Fiasco in Sacramento Could be Lesson For Adam Silver


Kim Klement-USA TODAY Sports

 

A prince must learn all he can from the king before taking the throne, including from his mistakes.

That is the task facing Adam Silver right now as he prepares to take the NBA reins from David Stern.

Silver, who has been Stern’s lieutenant since 2006, has already been been selected to succeed his boss on February 1, 2014 by the NBA Board Of Governors. That gives him slightly more than a year to observe all he can before assuming the role of commissioner. Silver is thought to have a wide agenda for the league that includes the possibilities of adding sponsor logos to team jerseys and an expansion to Europe. It is in the second area that Silver can learn from Stern’s follies.

No perfect lesson for that is as evident as the situation involving the Sacramento Kings.

The city of Sacramento and the current owners of the Kings, the Maloof brothers, have been at odds for the last two years over the team’s fate. At center stage are the current financial situation of the Maloofs and the state of the aging Kings home , the Sleep Train Arena. The Maloofs have been trying to get the team out of Sacramento and into Anaheim where a financial bailout awaited them. The only thing that stood in their way was something they didn’t expect, the citizens of Sacramento fighting back. Led by former NBA player/current mayor Kevin Johnson and radio personality Carmichael Dave, Kings fans in the city led a grassroots campaign with small businesses called ‘Here We Stay’ to pressure the Maloofs into staying in Sacramento. Mayor Johnson did his part by convincing the league that the money was there for Sacramento to support a team. The efforts looked to be successful when a deal was reached for a a new arena to be built in Sacramento.

That is until the Maloofs backed away from the deal at the last minute, leaving the situation in limbo.

Then on Wednesday reports surfaced about the the Maloofs being close to selling the Kings to a Seattle-based group with plans to move the team to that city next season for an estimated sum of over $500 million. Over the next three days the situation has taken many turns with reports of the Maloofs wanting to keep a management role of the Kings and Mayor Johnson vowing to do what he can to keep the team in Sacramento with buyers emerging to help him do just that.

This entire circus should have Silver’s undivided attention right now, especially considering his boss’s reputation.
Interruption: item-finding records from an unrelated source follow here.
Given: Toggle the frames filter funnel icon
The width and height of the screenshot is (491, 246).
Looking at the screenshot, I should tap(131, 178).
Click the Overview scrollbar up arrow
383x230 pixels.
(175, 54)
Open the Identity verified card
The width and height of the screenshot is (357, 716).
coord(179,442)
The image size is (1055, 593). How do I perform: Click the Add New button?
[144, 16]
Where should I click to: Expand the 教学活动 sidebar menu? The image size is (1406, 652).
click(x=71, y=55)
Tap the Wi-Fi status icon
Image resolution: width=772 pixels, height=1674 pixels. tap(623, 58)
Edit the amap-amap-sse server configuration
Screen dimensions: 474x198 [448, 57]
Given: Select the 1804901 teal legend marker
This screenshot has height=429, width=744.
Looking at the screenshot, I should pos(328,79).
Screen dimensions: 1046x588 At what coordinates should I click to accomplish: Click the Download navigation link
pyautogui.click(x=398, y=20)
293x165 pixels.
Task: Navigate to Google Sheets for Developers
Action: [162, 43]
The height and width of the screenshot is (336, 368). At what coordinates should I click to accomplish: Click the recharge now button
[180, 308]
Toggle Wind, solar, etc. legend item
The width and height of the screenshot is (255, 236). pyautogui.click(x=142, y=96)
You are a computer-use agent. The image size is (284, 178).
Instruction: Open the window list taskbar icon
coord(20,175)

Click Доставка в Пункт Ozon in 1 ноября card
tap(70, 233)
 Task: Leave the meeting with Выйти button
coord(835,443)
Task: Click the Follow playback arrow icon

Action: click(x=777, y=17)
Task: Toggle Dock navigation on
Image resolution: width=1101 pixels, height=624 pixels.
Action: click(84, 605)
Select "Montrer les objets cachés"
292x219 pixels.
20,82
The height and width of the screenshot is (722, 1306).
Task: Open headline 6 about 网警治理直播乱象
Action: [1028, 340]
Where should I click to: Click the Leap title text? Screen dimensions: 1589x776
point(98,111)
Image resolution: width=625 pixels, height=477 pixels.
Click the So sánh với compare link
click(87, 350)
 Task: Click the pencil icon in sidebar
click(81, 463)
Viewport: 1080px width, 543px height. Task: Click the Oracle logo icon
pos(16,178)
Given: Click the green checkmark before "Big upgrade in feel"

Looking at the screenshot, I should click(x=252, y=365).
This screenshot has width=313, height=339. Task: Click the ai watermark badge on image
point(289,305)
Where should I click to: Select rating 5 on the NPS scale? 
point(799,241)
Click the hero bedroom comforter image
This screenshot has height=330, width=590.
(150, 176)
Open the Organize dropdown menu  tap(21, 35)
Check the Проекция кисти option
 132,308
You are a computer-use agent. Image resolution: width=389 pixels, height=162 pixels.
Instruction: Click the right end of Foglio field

One of the biggest criticisms that the NBA has faced in recent years has revolved around team relocation and financial stability of owners. Stern has been largely viewed as wanting owners who look to have the biggest wallets without insight as to how well off those wallets really are. He has also shown a large preference for arena deals to be made between cities and owners with those cities’ taxpayers footing the bill. That combination has led to various teams moving to other cities, the most notorious case being when the Oklahoma City Thunder moved from Seattle. Now an even more notorious situation could be looming.

If Silver really wants to expand the NBA to Europe, he should see this situation as a lesson when it comes to team owners given the characteristics of his future job.

Commissioners of sports leagues have the interesting combination of having the owners as bosses and having a say over who their bosses can be. Commissioners have to use that combination for the betterment of their leagues, or at least attempt to. Silver should see the Maloofs, who have proven themselves to be utterly incompetent, as an example of what not to have as a prospective NBA team owner. The desire of the Maloofs to have the celebrity of owning a team without having a financial stake in the matter is toying with the emotions of two cities that have proven to have great fan bases for basketball. That has to be avoided at all costs.

Silver still has year of apprenticeship left. He should use everything he can, like this fiasco, to perfect that apprenticeship.